Álcool em gel também faltou em CM

Diante das orientações passadas para que as pessoas utilizem  álcool em gel para higienizar as mãos para evitar a contaminação do vírus da gripe suína Influenza A H1N1, o produto acabou ficando escasso no mercado, porém aos poucos começa a normalizar. Pelo menos é essa a opinião de proprietários, gerentes e responsáveis de alguns  supermercados e farmácias de Cândido Mota.

A maioria destacou que na semana passada devido à grande procura, o produto chegou a faltar nas prateleiras e houve dificuldade para aquisição do álcool devido à grande demanda.

A epidemia de gripe suína em todo Estado transformou o álcool em gel um produto disputado. Nos últimos dias, a procura pelo álcool em gel foi muito grande.
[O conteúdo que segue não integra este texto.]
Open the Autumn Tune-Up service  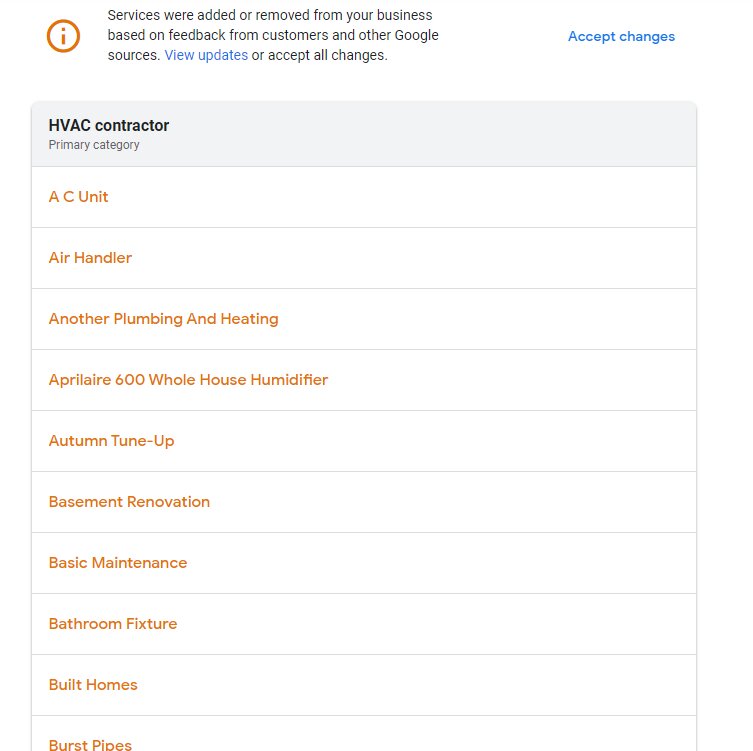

Vendido em pequenos frascos e garrafas de até um litro, o anti-séptico tomou destaque nas prateleiras pela praticidade, e por eliminar 99,99% dos germes.

Uma das pessoas que encontrou dificuldade em adquirir o produto no município a semana passada quando reiniciaram as aulas na rede estadual foi a diretora da escola Clotilde de Castro Barreiras, Laura Cavina Marroni.

“As aulas iriam começar e a orientação era para que em todas as escolas tivessem álcool em gel para a higienização das mãos; saí à procura, porém tive grande dificuldade para encontrar, o jeito foi optar pela fórmula manipulada”, disse ela.

Laura disse que somente na semana passada foram utilizados na escola 5 litros e meio de álcool em gel para a higienização dos alunos, além do álcool convencional que é utilizado na limpeza das salas de aulas, banheiros e bebedouros da escola.

“Nós disponibilizamos um funcionário, que ficou responsável pela orientação e auxílio na utilização do álcool, na porta dos banheiros, pois trabalhamos com crianças pequenas que ainda não sabem direito como proceder”, acrescentou Laura.

Na opinião de Jorge Buchaim proprietário do Supermercado Buchaim, está difícil encontrar o álcool em gel 70º.

“Teve uma procura muito grande no último mês, por isso o estoque baixou rápido e tivemos uma dificuldade em encontrar o produto para reabastecer o mercado, conseguimos encontrar somente o de 65º, mas acredito que com a mudança de estação e chegada do calor a situação irá normalizar”, disse Buchaim.

Ele ainda ressaltou a importância do trabalho realizado pela Secretaria Municipal de Saúde e Higiene, quanto às orientações sobre o vírus.

O proprietário da Farmácia Avenida, Valcir José Malaguti, também teve dificuldade  para comprar o produto.

“Na semana passada a procura foi muito grande e o produto havia acabado. Diante disso tentamos comprar, porém conseguimos encomendar os últimos 60 frascos de uma empresa que devem chegar ainda hoje”, disse Valcir.

Já de acordo com o gerente da loja 8 da Drogaria Dom Antonio, Fernando Ferrer, a dificuldade foi só no início, quando  houve uma grande procura, no entanto tudo já está normalizado.

“A princípio tínhamos um estoque bom, mas devido à grande procura, o produto acabou, porém agora está normalizado. A rede fez uma grande compra e a reposição do álcool é feita dia sim e dia não nas farmácias da rede”, explicou Fernando.

O mesmo foi dito pelo balconista da Drogaria Catedral, Leandro Luis Pires.

“Houve uma falta somente no início da semana passada quando a procura foi muito grande, porém o estoque já está normalizado”, disse.